Cardiac abnormalities in athletes after SARS-CoV-2 infection: a systematic review

Abstract
Objectives Quantification of pericardial/myocardial involvement and risks of sudden cardiac arrest/sudden cardiac death (SCA/SCD) after SARS-CoV-2 infection in athletes who return to sports. Design Systematic review on post-SARS-CoV-2 infection pericardial/myocardial manifestations in athletes. Data sources Combinations of key terms in Medline, Embase and Scopus (through 2 June 2021). Eligibility criteria for selecting studies Inclusion: athletes, with cardiovascular magnetic resonance (CMR) or echocardiography after recovery from SARS-CoV-2 infection, including arrhythmia outcomes. Exclusion: study population ≥1 individual comorbidity and mean age 64 years. Quality assessment was performed using Joanna Briggs Institute Critical Appraisal tools checklists. Results In total, 12 manuscripts (1650 papers reviewed) comprising 3131 athletes (2198 college/student athletes, 879 professional athletes and 54 elite athletes) were included.
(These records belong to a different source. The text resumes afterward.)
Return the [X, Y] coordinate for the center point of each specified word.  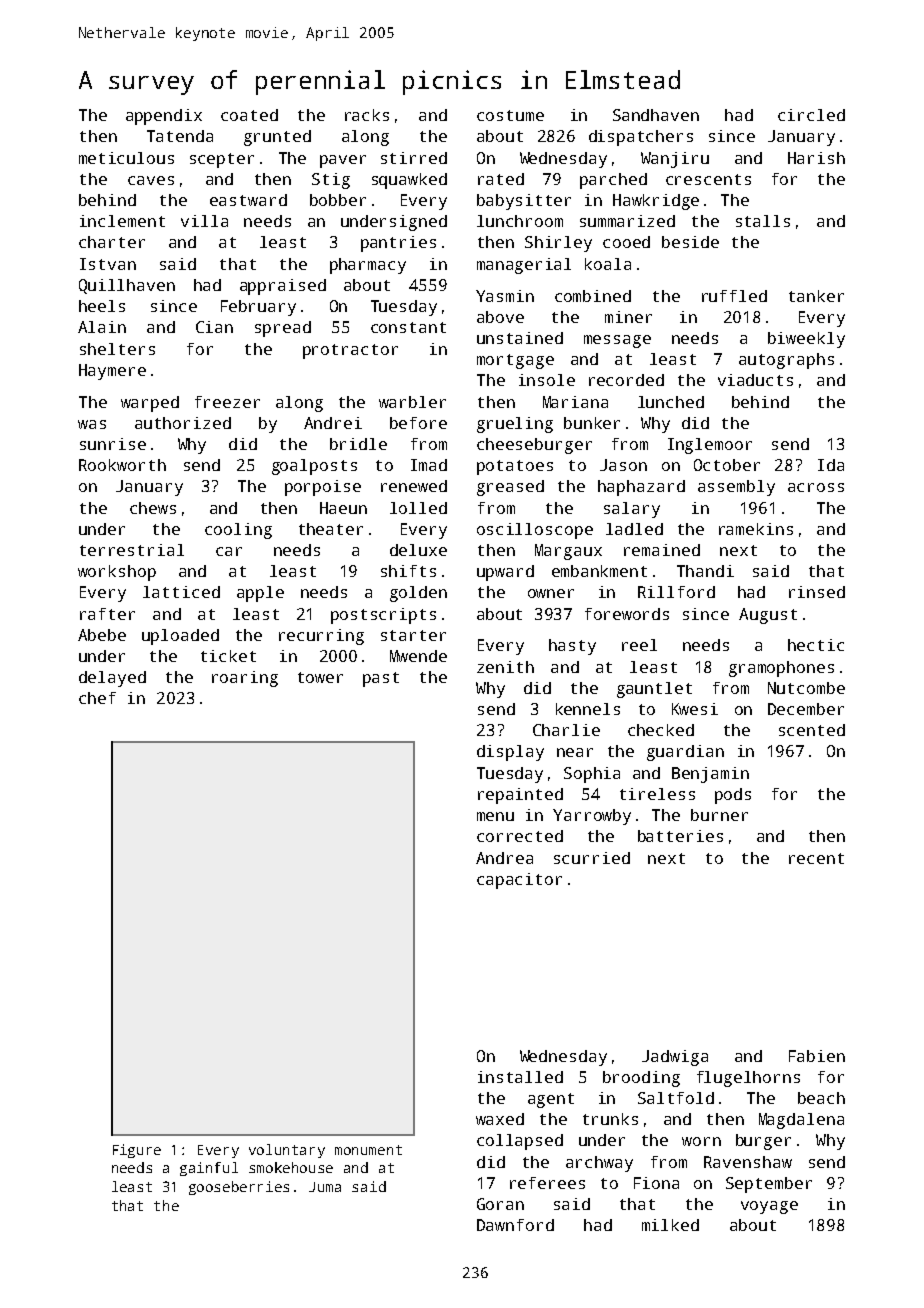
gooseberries [239, 1188]
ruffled [734, 296]
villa [204, 221]
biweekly [806, 340]
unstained [520, 338]
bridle [358, 444]
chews [153, 508]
The prevalence of myocarditis on echocardiography and/or CMR was 0%–15%, pericardial effusion 0%–58% and late gadolinium enhancement (LGE) 0%–46%. Weighted means of diagnosed myocarditis were 2.1% in college/student athletes and 0% in elite athletes. The prevalence of LGE was markedly lower in studies with high-quality assessment scores (3%–4%) versus low scores (38%–42%). A single study reported reversibility of myocardial involvement in 40.7%. No important arrhythmias were reported. Ten studies (n=4171) reporting postrecovery troponin T/I found no clear relationship with cardiac abnormalities. Summary/conclusion Athletes have an overall low risk of SARS-CoV-2 pericardial/myocardial involvement, arrhythmias and SCA/SCD. Rates of pericardial/myocardial abnormalities in athletes are highly variable and dependent on study quality. Troponin screenings seem unreliable to identify athletes at risk for myocardial involvement. Prospective athlete studies, with pre-SARS-CoV-2 imaging (CMR), including structured follow-up and arrhythmia monitoring, are urgently needed.